Is your company paying a “dysfunction tax”?
The cost of poor management is difficult to measure but still worth estimating, because it may be higher than you think.
The business world is masterful in the art of financial analysis — slicing and dicing balance sheets, stock performance charts, and profit-and-loss statements into dozens of arcane metrics (Omega ratio, anyone?) to assess a company’s performance, unlock hidden potential, and spot pockets of strengths and weaknesses.
I’d like to propose another metric: a company’s dysfunction tax.
There’s no need to reach for your calculator just yet, as the basic idea is pretty simple: For every dollar of revenue that your company brings in, figure out how many cents are being frittered away to cover the cost of dysfunction — the self-inflicted wounds of bad strategy, poor execution, and ineffective communication, among other things, within your organization. The hard part, of course, is knowing how to value the impact.
To set a baseline, let’s assume your company is paying some level of dysfunction tax, given that anytime you bring a bunch of people together to accomplish a goal, there is going to be dysfunction, because human beings are, well, complicated. The only question then is: How big is the dysfunction tax? How much time and energy are spent on internal matters that have little to do with creating value for customers and clients?
First, we need to identify the biggest drivers of a dysfunction tax. What are the activities that create the appearance of busy-ness but in fact are not producing anything valuable or concrete?
That list could be long, of course, but here are three big ones.
1. Lack of clarity around strategy. This is a common trap for leaders: The strategy may be clear in their own head, but it is murky to everyone else in the company. Without a shared understanding of the goal, employees will create their own narratives about how their individual efforts are helping the company, which leads to siloed behavior. For example, a CEO may launch a digital transformation project but fail to provide enough specificity on the questions of what, why, and how. After six months, each department may have decided for itself what the transformation should look like, leading to wasted time and resources.
“The CEO might be passionate about some idea or vision, but they’re actually not very clear on the destination,” says Chris Brody, president of the investment management firm Vantage Partners, who has deep experience with boards at companies of all sizes. “And if they can’t describe it to anybody else, they are going to dissipate a lot of valuable resources getting there. I often see too much passion for an amorphous outcome, which confuses people.”
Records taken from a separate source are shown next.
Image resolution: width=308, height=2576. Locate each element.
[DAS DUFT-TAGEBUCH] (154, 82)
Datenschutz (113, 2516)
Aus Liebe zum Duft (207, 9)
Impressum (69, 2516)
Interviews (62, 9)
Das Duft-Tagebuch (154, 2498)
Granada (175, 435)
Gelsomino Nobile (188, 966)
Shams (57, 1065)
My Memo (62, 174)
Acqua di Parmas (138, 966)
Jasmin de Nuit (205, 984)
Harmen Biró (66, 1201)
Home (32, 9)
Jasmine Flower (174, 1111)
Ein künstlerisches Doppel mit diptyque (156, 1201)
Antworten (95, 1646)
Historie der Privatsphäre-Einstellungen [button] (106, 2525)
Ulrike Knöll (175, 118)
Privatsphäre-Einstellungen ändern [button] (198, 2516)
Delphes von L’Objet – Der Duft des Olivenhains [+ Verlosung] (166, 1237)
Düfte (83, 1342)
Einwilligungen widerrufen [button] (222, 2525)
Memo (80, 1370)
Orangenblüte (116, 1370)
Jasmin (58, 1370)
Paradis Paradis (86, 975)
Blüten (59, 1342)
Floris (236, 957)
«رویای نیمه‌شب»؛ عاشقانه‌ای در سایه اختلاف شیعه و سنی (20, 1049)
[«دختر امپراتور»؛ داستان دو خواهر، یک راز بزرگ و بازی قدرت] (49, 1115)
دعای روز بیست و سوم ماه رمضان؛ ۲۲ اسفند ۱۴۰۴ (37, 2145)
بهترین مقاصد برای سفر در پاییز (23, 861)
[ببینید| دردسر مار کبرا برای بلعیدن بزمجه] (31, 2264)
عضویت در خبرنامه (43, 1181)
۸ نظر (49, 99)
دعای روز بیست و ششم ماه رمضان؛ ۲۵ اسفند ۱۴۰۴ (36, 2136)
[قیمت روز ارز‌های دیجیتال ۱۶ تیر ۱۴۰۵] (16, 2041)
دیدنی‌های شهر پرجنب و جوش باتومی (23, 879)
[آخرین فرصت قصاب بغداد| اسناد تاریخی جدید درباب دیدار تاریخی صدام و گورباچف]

2. Life in the matrix. Many companies have attempted to restructure themselves, looking to become more agile and to ensure that their work reflects the input of cross-functional disciplines, rather than moving through the system as if it were on an assembly line. That makes sense in theory, but these frameworks often add complexity rather than reduce it. The divisional silos still exist, and now have a latticework of reporting lines overlaid on top. The result — unclear reporting lines, endless meetings, and unclear decision rights — can slow companies down.
A simple test for organizations is to conduct a kind of “meeting audit”: Did the number of meetings rise markedly after the restructuring, undermining the promise of a more structured approach and thereby raising the dysfunction tax?
3. The wrong people in the wrong chairs. In popular culture, businesspeople are often portrayed as heartless, Machiavellian characters. In fact, many (most?) of them are just as softhearted and conflict-averse as the broader population. As a result, underperformers are kept around too long in senior teams, or they are put in jobs that are misaligned with their skill set. It’s the Peter Principle in action.
How much time and energy are spent on internal matters that have little to do with creating value for customers and clients?
“The problem I generally see is that the CEO is hanging on to people too long, or they don’t have the right people in the right chairs,” said Greg Brenneman, chairman of CCMP Capital, a private equity firm. “People are very reluctant to change. The really good CEOs and management teams I’ve seen are not all that reluctant to morph themselves over time to do that. Even in really good companies, you’ll find you only have 75 percent of the right people. In really bad ones, it’s probably 25 percent.”
Yes, other dysfunctions could be added to the list. Strategy+business recently wrote about how the frozen middle tier of management can make introducing new strategies harder. (The layer at more senior levels is also frozen more often than you might think.) If leaders are not walking the talk on their company’s stated values, it can focus energy inward, creating strong headwinds of internal politics as one person’s or team’s interpretation of what the boss meant may differ from another’s. Employees on the front lines may also keep bad news to themselves, not wanting to tell their manager because they fear a shoot-the-messenger response.
All of these forces can add up to a considerable tax on companies, one that is entirely self-imposed. It’s a problem that’s never considered in any of the financial reviews, or else it’s dismissed as “just the way things are done here.” So one way to sharpen attention on why companies are dysfunctional could be to create a financial metric to measure the cost of this tax.
With all the tremendous financial expertise in the business world for devising metrics, I’m betting that someone could come up with a workable formula for calculating a company’s dysfunction tax. Businesses would certainly focus attention on the underlying problems if there were dollar signs attached to them. So, for all the talented analysts and academics out there, amateurs and pros, alike: Any suggestions?